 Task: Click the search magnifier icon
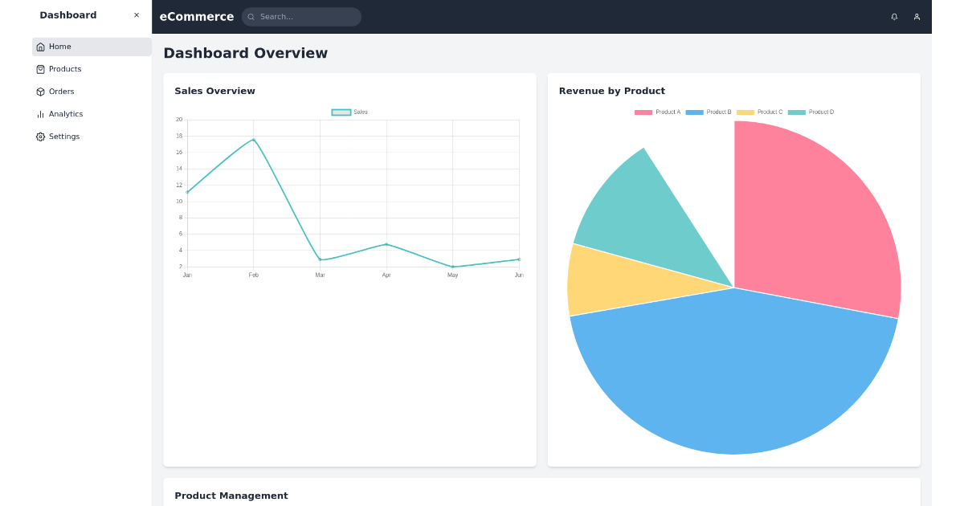pos(251,16)
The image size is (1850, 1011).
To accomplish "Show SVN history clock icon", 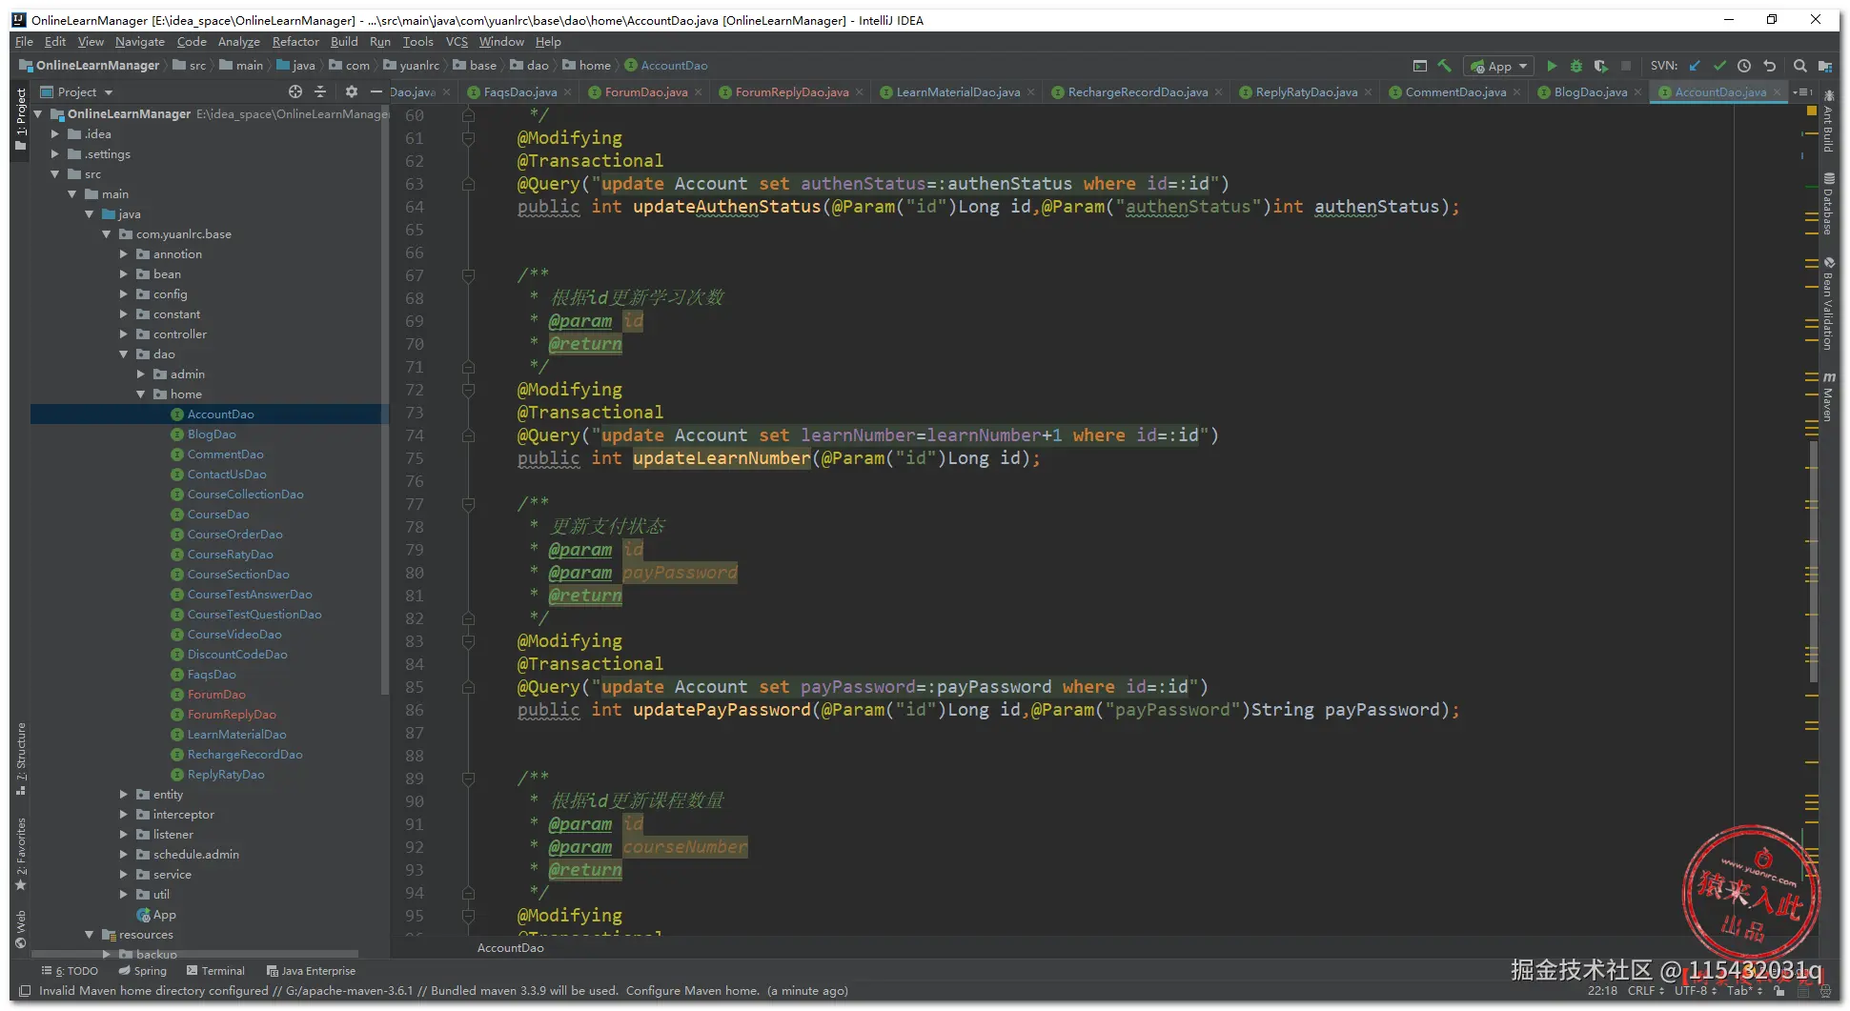I will (1744, 66).
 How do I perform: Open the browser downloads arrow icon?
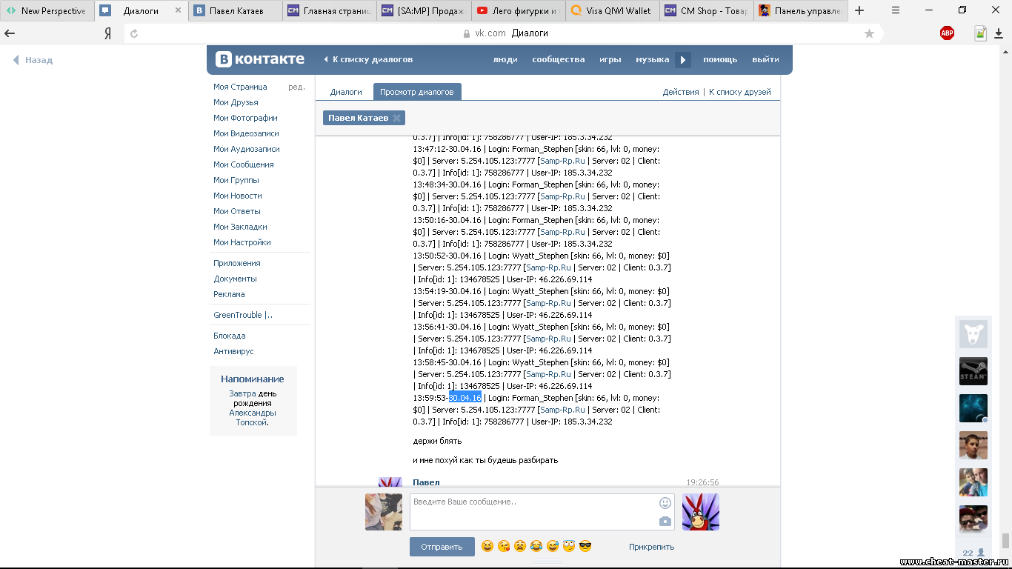click(x=1000, y=33)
------------------------------------------------
SHORT TASK: Starting at the line that contains "How do I perform: Open" and ending with the last of the entries, write those lines out again with "downloads" switched to "bookmarks" and nothing else changed. Leave the pictures out of your answer.

THE OUTPUT:
 How do I perform: Open the browser bookmarks arrow icon?
click(x=1000, y=33)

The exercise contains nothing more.